● ABOUT THIS TASK
Nothing in the data may change. Copy all of it exactly.

Items listed in a dataset:
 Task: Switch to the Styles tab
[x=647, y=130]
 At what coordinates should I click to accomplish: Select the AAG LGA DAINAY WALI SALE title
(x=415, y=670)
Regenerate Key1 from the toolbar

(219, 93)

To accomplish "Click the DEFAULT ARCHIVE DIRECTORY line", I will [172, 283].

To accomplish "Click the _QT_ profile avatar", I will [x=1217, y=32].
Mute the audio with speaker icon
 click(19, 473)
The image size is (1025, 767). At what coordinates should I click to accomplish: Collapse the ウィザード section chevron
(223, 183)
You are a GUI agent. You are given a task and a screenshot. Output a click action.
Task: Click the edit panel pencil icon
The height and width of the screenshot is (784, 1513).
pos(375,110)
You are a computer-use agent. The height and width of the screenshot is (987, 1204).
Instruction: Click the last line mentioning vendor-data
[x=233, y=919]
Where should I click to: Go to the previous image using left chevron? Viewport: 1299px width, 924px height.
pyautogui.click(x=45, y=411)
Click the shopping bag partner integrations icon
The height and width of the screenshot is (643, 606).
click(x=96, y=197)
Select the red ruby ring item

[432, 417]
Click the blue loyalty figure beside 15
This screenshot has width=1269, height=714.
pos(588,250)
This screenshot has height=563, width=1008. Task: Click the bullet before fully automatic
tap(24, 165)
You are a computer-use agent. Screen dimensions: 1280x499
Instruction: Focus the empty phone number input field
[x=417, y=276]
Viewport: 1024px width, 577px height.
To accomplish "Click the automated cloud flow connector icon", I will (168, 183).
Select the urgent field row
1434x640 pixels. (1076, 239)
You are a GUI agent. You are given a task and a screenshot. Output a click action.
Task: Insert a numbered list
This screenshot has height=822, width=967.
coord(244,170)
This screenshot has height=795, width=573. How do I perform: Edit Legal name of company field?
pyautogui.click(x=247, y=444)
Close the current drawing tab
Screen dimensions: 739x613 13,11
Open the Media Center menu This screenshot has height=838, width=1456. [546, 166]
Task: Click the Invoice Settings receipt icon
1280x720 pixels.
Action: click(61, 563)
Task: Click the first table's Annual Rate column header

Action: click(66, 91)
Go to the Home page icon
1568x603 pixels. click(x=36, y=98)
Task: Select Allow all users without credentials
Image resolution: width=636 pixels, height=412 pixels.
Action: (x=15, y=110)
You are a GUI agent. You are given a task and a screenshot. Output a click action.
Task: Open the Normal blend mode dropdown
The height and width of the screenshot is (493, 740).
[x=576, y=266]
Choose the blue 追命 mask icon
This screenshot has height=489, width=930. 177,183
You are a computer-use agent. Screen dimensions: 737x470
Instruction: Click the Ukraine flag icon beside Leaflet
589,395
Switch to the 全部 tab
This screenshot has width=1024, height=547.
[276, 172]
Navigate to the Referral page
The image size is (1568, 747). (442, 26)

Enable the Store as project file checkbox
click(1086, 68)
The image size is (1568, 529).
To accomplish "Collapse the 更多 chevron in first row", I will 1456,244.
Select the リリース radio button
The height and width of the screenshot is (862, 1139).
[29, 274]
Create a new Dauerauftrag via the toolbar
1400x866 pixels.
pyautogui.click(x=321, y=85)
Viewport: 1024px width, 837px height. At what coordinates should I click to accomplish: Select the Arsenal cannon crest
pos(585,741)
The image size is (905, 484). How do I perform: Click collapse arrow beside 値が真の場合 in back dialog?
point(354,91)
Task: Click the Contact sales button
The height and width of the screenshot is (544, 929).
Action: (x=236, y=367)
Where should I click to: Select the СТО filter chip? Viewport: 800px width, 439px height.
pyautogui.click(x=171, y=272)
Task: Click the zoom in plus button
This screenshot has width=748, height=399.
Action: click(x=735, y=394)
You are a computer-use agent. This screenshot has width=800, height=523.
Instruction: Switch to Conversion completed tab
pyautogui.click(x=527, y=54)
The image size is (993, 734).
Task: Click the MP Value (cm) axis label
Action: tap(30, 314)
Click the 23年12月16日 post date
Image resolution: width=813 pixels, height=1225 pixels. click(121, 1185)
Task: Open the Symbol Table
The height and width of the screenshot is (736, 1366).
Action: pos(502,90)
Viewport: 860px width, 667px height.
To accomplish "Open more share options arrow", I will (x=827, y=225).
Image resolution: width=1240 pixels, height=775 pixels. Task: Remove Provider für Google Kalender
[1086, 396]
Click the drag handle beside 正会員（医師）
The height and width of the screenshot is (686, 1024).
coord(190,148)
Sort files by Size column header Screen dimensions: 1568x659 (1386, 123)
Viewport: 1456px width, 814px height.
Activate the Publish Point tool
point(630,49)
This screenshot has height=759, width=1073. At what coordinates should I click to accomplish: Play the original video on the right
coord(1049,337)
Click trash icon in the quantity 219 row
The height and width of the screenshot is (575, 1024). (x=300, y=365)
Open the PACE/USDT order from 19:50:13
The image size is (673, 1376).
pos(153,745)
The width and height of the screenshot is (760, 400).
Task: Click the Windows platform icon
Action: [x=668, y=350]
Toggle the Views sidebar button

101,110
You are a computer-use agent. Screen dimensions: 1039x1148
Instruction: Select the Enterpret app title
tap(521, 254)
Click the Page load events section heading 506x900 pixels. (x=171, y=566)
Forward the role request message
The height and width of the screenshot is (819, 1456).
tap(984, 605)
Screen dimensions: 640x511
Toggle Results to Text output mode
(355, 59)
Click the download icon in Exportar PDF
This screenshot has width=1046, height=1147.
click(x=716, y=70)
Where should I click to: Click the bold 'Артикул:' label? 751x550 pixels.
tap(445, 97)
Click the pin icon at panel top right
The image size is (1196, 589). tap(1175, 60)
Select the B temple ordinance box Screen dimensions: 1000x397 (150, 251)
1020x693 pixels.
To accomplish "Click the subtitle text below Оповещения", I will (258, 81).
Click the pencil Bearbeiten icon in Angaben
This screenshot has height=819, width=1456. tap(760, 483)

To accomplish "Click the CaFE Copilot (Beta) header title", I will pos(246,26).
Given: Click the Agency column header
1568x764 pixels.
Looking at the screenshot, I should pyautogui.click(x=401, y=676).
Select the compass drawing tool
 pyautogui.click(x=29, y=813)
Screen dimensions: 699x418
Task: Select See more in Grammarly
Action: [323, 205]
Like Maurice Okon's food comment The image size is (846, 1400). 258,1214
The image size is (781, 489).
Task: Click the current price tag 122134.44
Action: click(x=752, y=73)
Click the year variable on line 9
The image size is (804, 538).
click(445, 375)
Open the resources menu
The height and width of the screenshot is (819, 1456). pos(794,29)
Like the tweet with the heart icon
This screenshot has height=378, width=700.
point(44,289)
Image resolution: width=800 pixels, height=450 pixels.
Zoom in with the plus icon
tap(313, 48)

● WRITTEN RESPONSE
 Task: Switch to the Styles tab
[x=647, y=130]
 At what coordinates should I click to accomplish: Select the AAG LGA DAINAY WALI SALE title
(x=415, y=670)
Regenerate Key1 from the toolbar

(219, 93)

To accomplish "Click the DEFAULT ARCHIVE DIRECTORY line", I will [172, 283].

To accomplish "Click the _QT_ profile avatar", I will [x=1217, y=32].
Mute the audio with speaker icon
 click(19, 473)
The image size is (1025, 767). At what coordinates should I click to accomplish: Collapse the ウィザード section chevron
(223, 183)
You are a GUI agent. You are given a task and a screenshot. Output a click action.
Task: Click the edit panel pencil icon
The height and width of the screenshot is (784, 1513).
pos(375,110)
You are a computer-use agent. The height and width of the screenshot is (987, 1204).
Instruction: Click the last line mentioning vendor-data
[x=233, y=919]
Where should I click to: Go to the previous image using left chevron? Viewport: 1299px width, 924px height.
pyautogui.click(x=45, y=411)
Click the shopping bag partner integrations icon
The height and width of the screenshot is (643, 606).
click(x=96, y=197)
Select the red ruby ring item

[432, 417]
Click the blue loyalty figure beside 15
This screenshot has width=1269, height=714.
pos(588,250)
This screenshot has height=563, width=1008. Task: Click the bullet before fully automatic
tap(24, 165)
You are a computer-use agent. Screen dimensions: 1280x499
Instruction: Focus the empty phone number input field
[x=417, y=276]
Viewport: 1024px width, 577px height.
To accomplish "Click the automated cloud flow connector icon", I will (168, 183).
Select the urgent field row
1434x640 pixels. (1076, 239)
You are a GUI agent. You are given a task and a screenshot. Output a click action.
Task: Insert a numbered list
This screenshot has height=822, width=967.
coord(244,170)
This screenshot has height=795, width=573. How do I perform: Edit Legal name of company field?
pyautogui.click(x=247, y=444)
Close the current drawing tab
Screen dimensions: 739x613 13,11
Open the Media Center menu This screenshot has height=838, width=1456. [546, 166]
Task: Click the Invoice Settings receipt icon
1280x720 pixels.
Action: click(61, 563)
Task: Click the first table's Annual Rate column header

Action: click(66, 91)
Go to the Home page icon
1568x603 pixels. click(x=36, y=98)
Task: Select Allow all users without credentials
Image resolution: width=636 pixels, height=412 pixels.
Action: (x=15, y=110)
You are a GUI agent. You are given a task and a screenshot. Output a click action.
Task: Open the Normal blend mode dropdown
The height and width of the screenshot is (493, 740).
[x=576, y=266]
Choose the blue 追命 mask icon
This screenshot has height=489, width=930. 177,183
You are a computer-use agent. Screen dimensions: 737x470
Instruction: Click the Ukraine flag icon beside Leaflet
589,395
Switch to the 全部 tab
This screenshot has width=1024, height=547.
[276, 172]
Navigate to the Referral page
The image size is (1568, 747). (442, 26)

Enable the Store as project file checkbox
click(1086, 68)
The image size is (1568, 529).
To accomplish "Collapse the 更多 chevron in first row", I will 1456,244.
Select the リリース radio button
The height and width of the screenshot is (862, 1139).
[29, 274]
Create a new Dauerauftrag via the toolbar
1400x866 pixels.
pyautogui.click(x=321, y=85)
Viewport: 1024px width, 837px height. At what coordinates should I click to accomplish: Select the Arsenal cannon crest
pos(585,741)
The image size is (905, 484). How do I perform: Click collapse arrow beside 値が真の場合 in back dialog?
point(354,91)
Task: Click the Contact sales button
The height and width of the screenshot is (544, 929).
Action: (x=236, y=367)
Where should I click to: Select the СТО filter chip? Viewport: 800px width, 439px height.
pyautogui.click(x=171, y=272)
Task: Click the zoom in plus button
This screenshot has width=748, height=399.
Action: click(x=735, y=394)
You are a computer-use agent. This screenshot has width=800, height=523.
Instruction: Switch to Conversion completed tab
pyautogui.click(x=527, y=54)
The image size is (993, 734).
Task: Click the MP Value (cm) axis label
Action: tap(30, 314)
Click the 23年12月16日 post date
Image resolution: width=813 pixels, height=1225 pixels. click(121, 1185)
Task: Open the Symbol Table
The height and width of the screenshot is (736, 1366).
Action: pos(502,90)
Viewport: 860px width, 667px height.
To accomplish "Open more share options arrow", I will (x=827, y=225).
Image resolution: width=1240 pixels, height=775 pixels. Task: Remove Provider für Google Kalender
[1086, 396]
Click the drag handle beside 正会員（医師）
The height and width of the screenshot is (686, 1024).
coord(190,148)
Sort files by Size column header Screen dimensions: 1568x659 (1386, 123)
Viewport: 1456px width, 814px height.
Activate the Publish Point tool
point(630,49)
This screenshot has height=759, width=1073. At what coordinates should I click to accomplish: Play the original video on the right
coord(1049,337)
Click trash icon in the quantity 219 row
The height and width of the screenshot is (575, 1024). (x=300, y=365)
Open the PACE/USDT order from 19:50:13
The image size is (673, 1376).
pos(153,745)
The width and height of the screenshot is (760, 400).
Task: Click the Windows platform icon
Action: [x=668, y=350]
Toggle the Views sidebar button

101,110
You are a computer-use agent. Screen dimensions: 1039x1148
Instruction: Select the Enterpret app title
tap(521, 254)
Click the Page load events section heading 506x900 pixels. (x=171, y=566)
Forward the role request message
The height and width of the screenshot is (819, 1456).
tap(984, 605)
Screen dimensions: 640x511
Toggle Results to Text output mode
(355, 59)
Click the download icon in Exportar PDF
This screenshot has width=1046, height=1147.
click(x=716, y=70)
Where should I click to: Click the bold 'Артикул:' label? 751x550 pixels.
tap(445, 97)
Click the pin icon at panel top right
The image size is (1196, 589). tap(1175, 60)
Select the B temple ordinance box Screen dimensions: 1000x397 (150, 251)
1020x693 pixels.
To accomplish "Click the subtitle text below Оповещения", I will (258, 81).
Click the pencil Bearbeiten icon in Angaben
This screenshot has height=819, width=1456. tap(760, 483)

To accomplish "Click the CaFE Copilot (Beta) header title", I will pos(246,26).
Given: Click the Agency column header
1568x764 pixels.
Looking at the screenshot, I should pyautogui.click(x=401, y=676).
Select the compass drawing tool
 pyautogui.click(x=29, y=813)
Screen dimensions: 699x418
Task: Select See more in Grammarly
Action: [323, 205]
Like Maurice Okon's food comment The image size is (846, 1400). 258,1214
The image size is (781, 489).
Task: Click the current price tag 122134.44
Action: click(x=752, y=73)
Click the year variable on line 9
The image size is (804, 538).
click(445, 375)
Open the resources menu
The height and width of the screenshot is (819, 1456). pos(794,29)
Like the tweet with the heart icon
This screenshot has height=378, width=700.
point(44,289)
Image resolution: width=800 pixels, height=450 pixels.
Zoom in with the plus icon
tap(313, 48)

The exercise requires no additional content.